* _SUPPLIED DATA_
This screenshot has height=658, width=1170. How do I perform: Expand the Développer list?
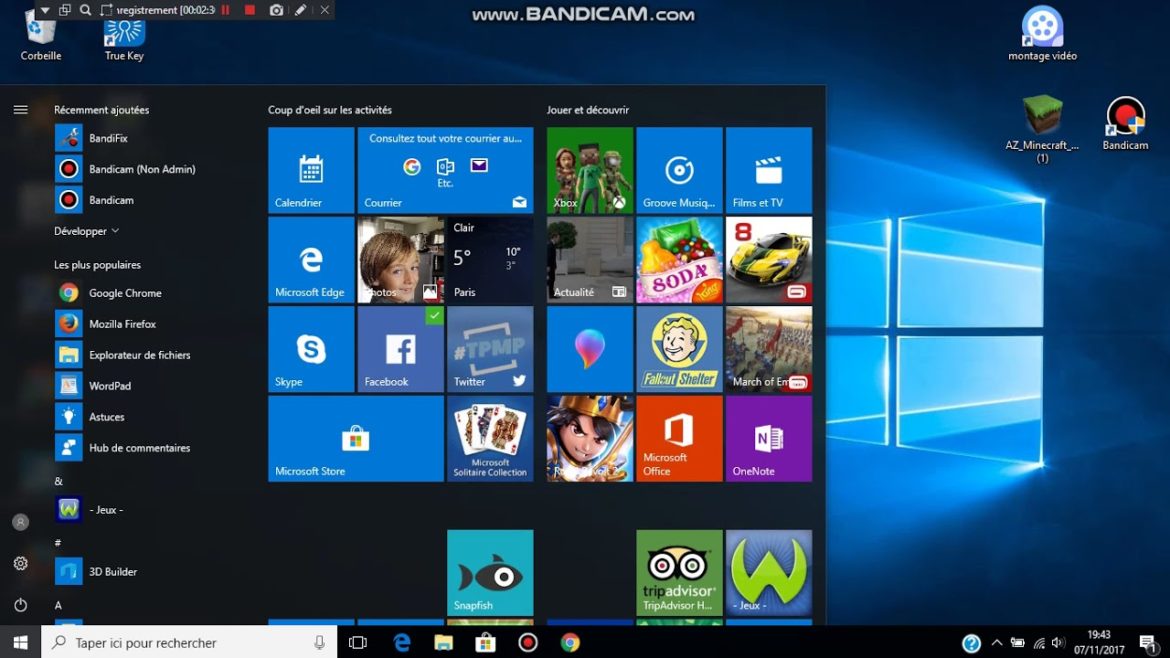click(86, 231)
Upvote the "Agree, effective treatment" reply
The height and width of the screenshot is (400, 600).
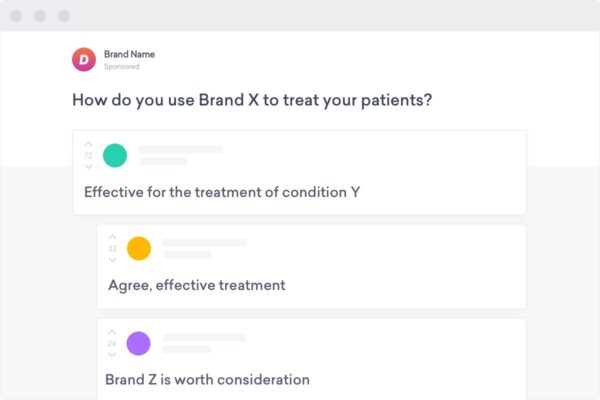(x=112, y=237)
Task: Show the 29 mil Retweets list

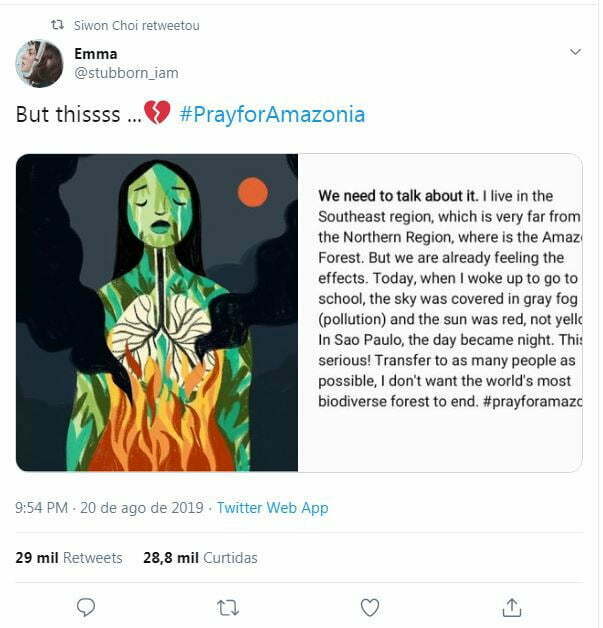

* _DIRECTIONS FOR THIS TASK_
Output the records above exactly, leaving out pictures.

* _WRITTEN RESPONSE_
This screenshot has height=658, width=1170. How do I perform: Expand the Développer list?
click(86, 231)
Upvote the "Agree, effective treatment" reply
The height and width of the screenshot is (400, 600).
(x=112, y=237)
Task: Show the 29 mil Retweets list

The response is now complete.